A loud crash outside the front door told Dargaville farmer Vern Suckling that something was going on outside his home.

It turned out to be a large rampaging dog knocking over a plant pot as it bailed up and mauled a sheep that had escaped from a paddock in front of the house.

Sadly two more sheep had already been mauled to death by the dog and another two were badly mauled.

Now Mr Suckling wants help to catch the dog that he believes may have been responsible for more stock attacks in the area in recent times. He's angry about the dog attack and he doesn't want others to have their stock killed like his were.


He and his wife were woken about 5am yesterday (Thursday) by a loud crash outside their home on Colville Rd, just on the northern outskirts of Dargaville.

When he got outside he realised it was a plant pot that the dog had knocked over as it was mauling a sheep that had managed to escape the devastation in the paddock.

"It had bailed the sheep up against the house and was having a go at her when it must have knocked the plant pot over. The sheep had managed to escape from the paddock and [the dog] must have followed her to have another go," Mr Suckling said.

When he went to look in the paddock between the house and State Highway 12 it contained two other sheep that were dead and two more that had been badly mauled.
Mr Suckling said he then caught sight of the dog heading towards his back paddock that contained two more ewes and their lambs.

"It was heading for them. The wife yelled at it and it took off [in another direction] so didn't get them. But I think it would have if we hadn't called out."

He said the dog was a large mastiff-type that was brown with black markings. He said it was "pretty big" judging by the 10cm-plus long footprints it left on the concrete outside his home.

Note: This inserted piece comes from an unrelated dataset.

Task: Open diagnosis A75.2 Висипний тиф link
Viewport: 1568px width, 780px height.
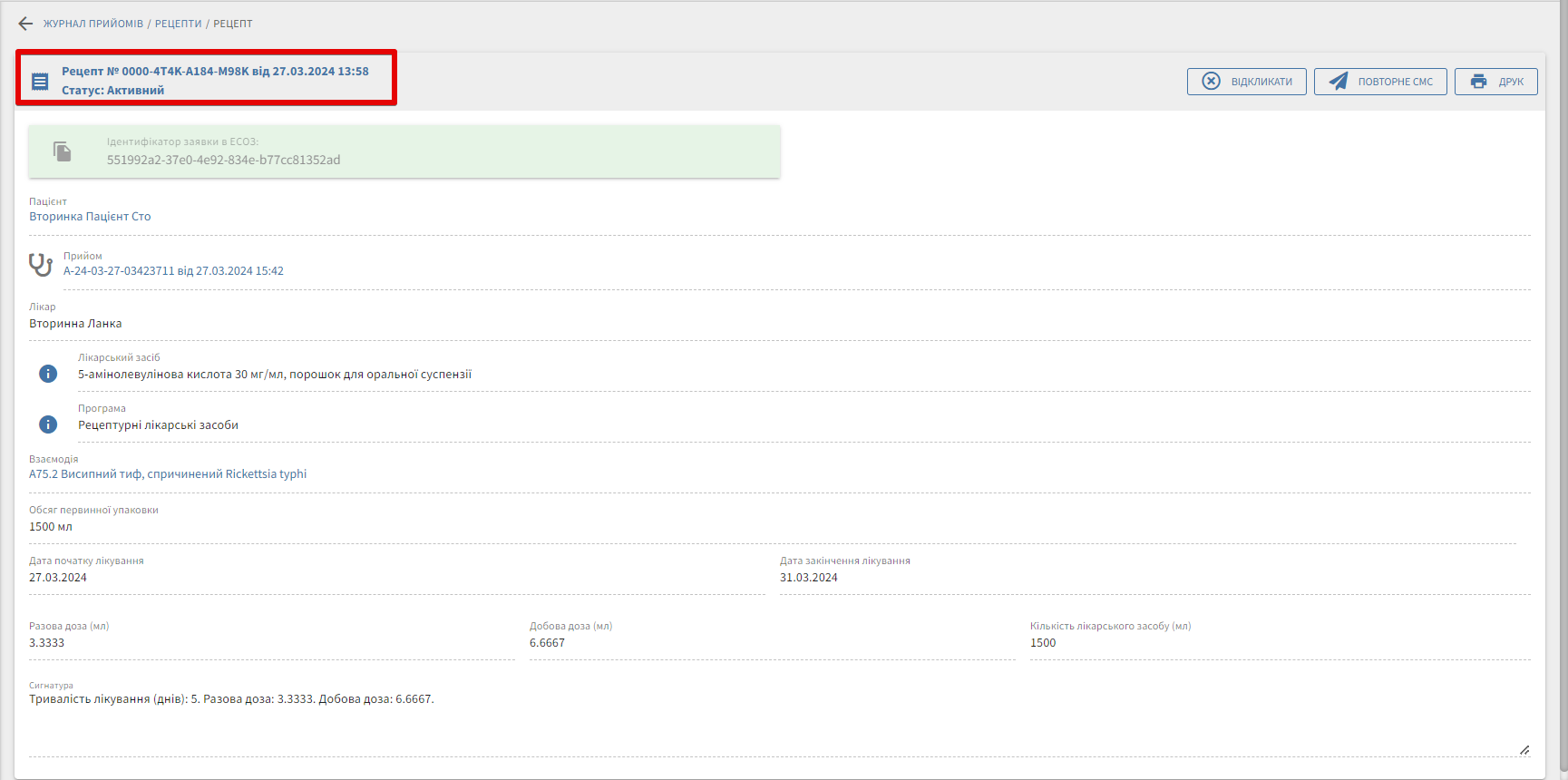Action: (x=168, y=474)
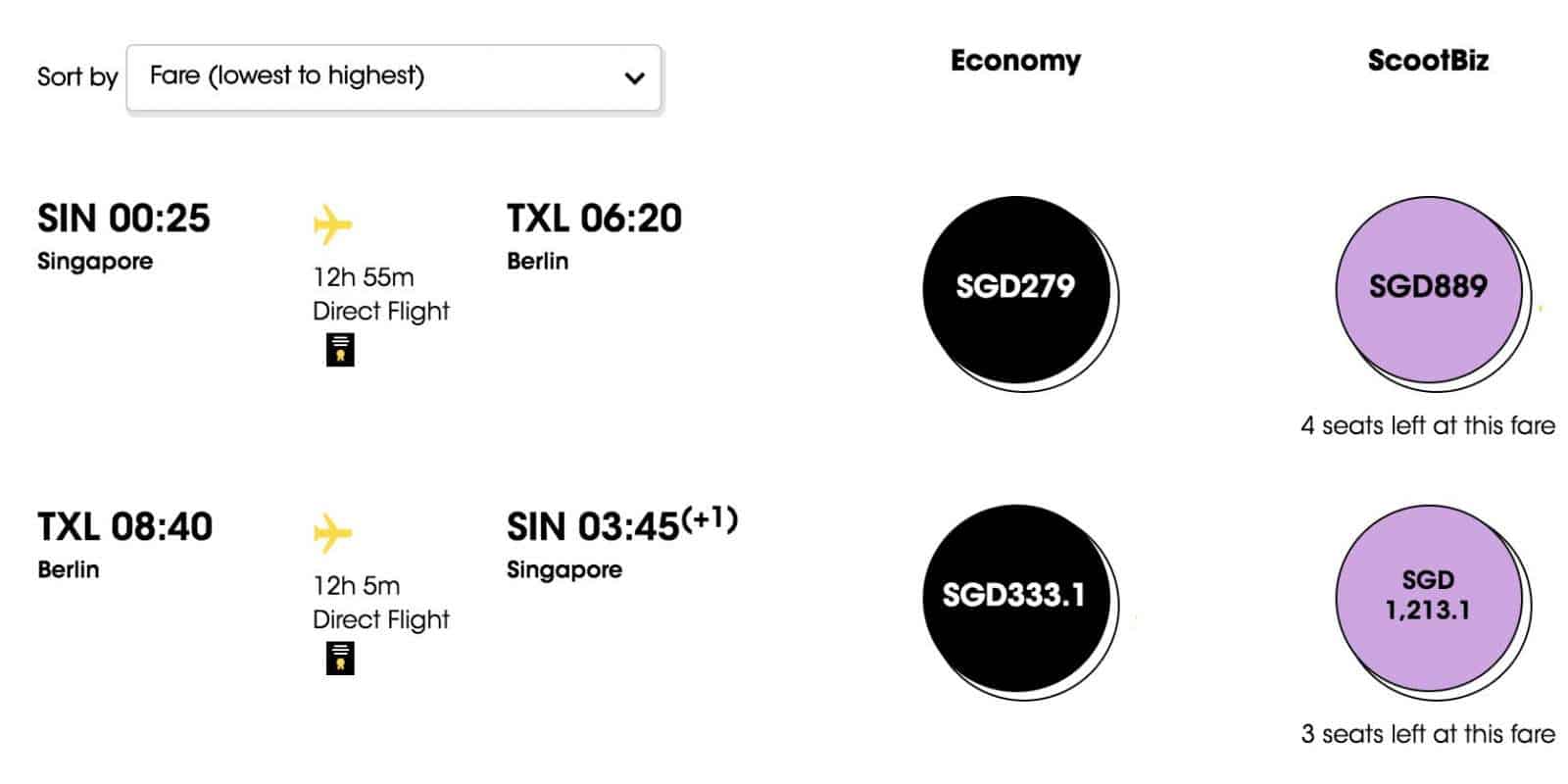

"We don't want it to come back and get the rest so we'll be keeping a watch out [overnight last night] in case it does," Mr Suckling said.

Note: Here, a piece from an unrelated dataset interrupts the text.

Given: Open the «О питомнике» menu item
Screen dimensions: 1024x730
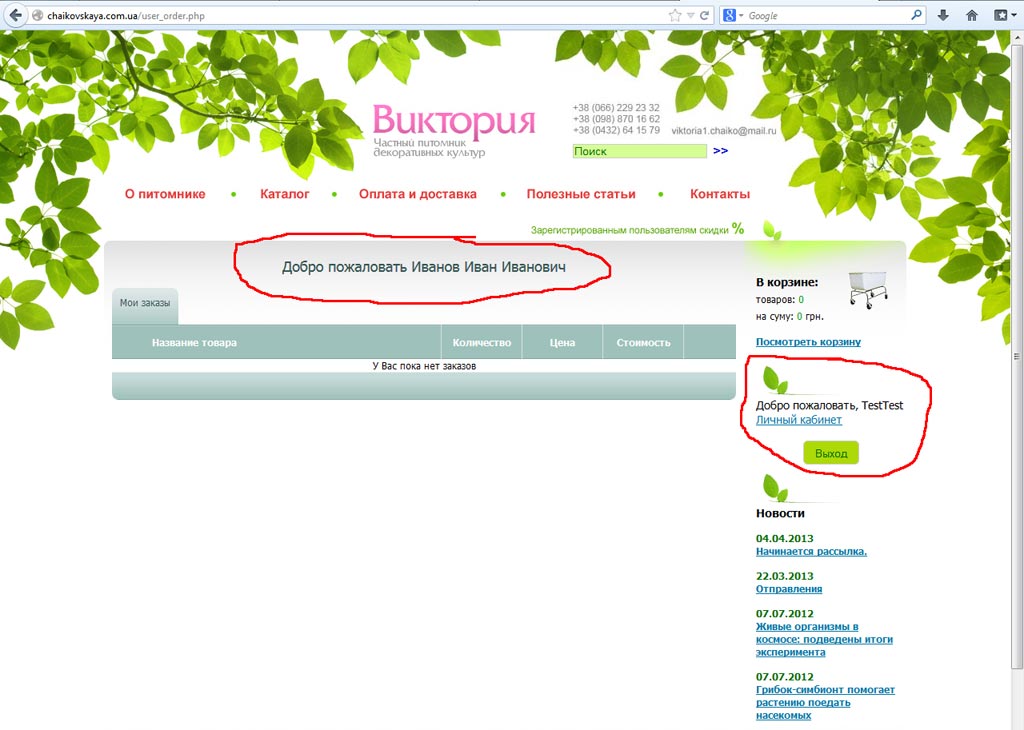Looking at the screenshot, I should tap(165, 194).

He said some of his neighbours were aware of the dog as it had been wandering around looking for other stock to attack recently.

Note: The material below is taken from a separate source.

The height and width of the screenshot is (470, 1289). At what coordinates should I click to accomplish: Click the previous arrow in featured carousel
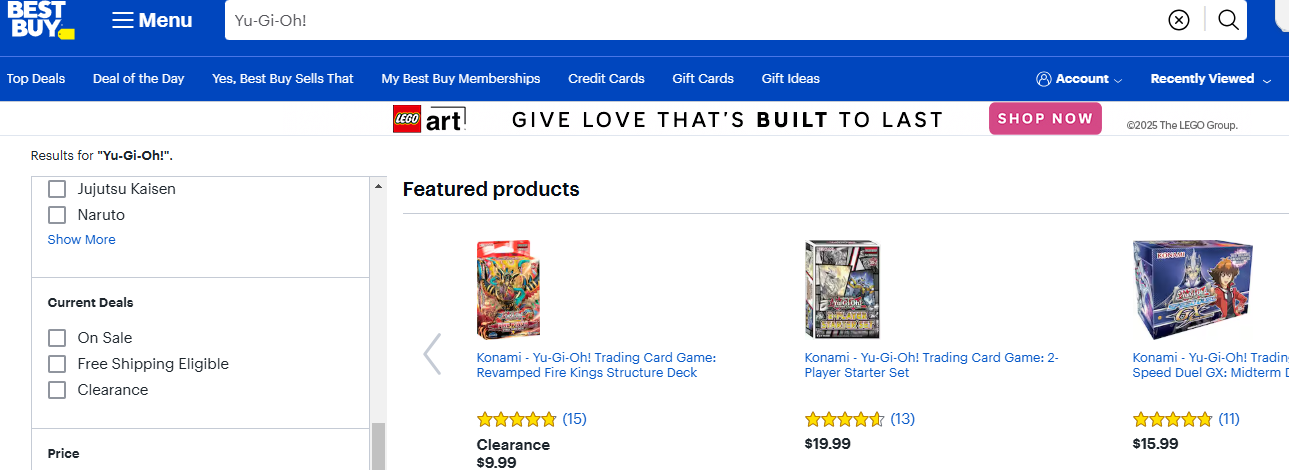(x=432, y=354)
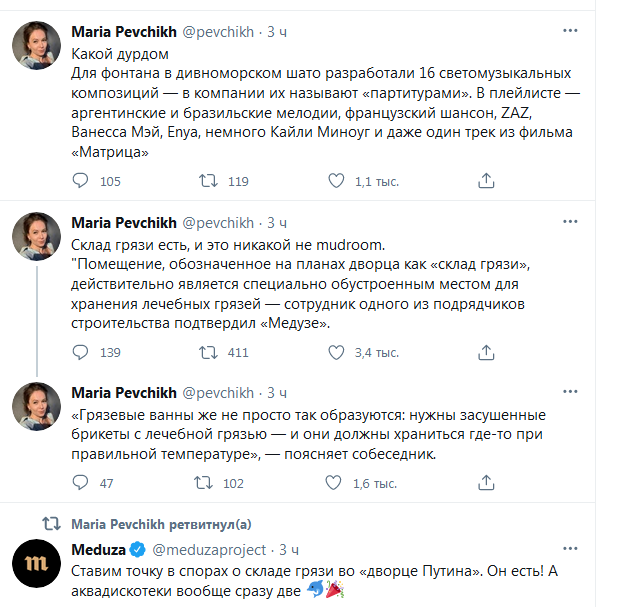Viewport: 621px width, 607px height.
Task: Retweet the tweet with 102 retweets
Action: tap(210, 483)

Mr Suckling has reported the attack to Kaipara District Council. Owners of dogs involved in a serious attack on stock can be prosecuted and dogs may be impounded and/or put down if they attack people or animals.

If a dog attacks any person, stock, poultry, domestic animal or protected wildlife the owner can be prosecuted and fined up to $3000 if convicted. On top of this, they are also liable for the costs of any damage that occurs.

An Animal Control officer, dog ranger or police constable can enter any premises to seize and impound a dog that is deemed to be threatening the safety of any person or animal.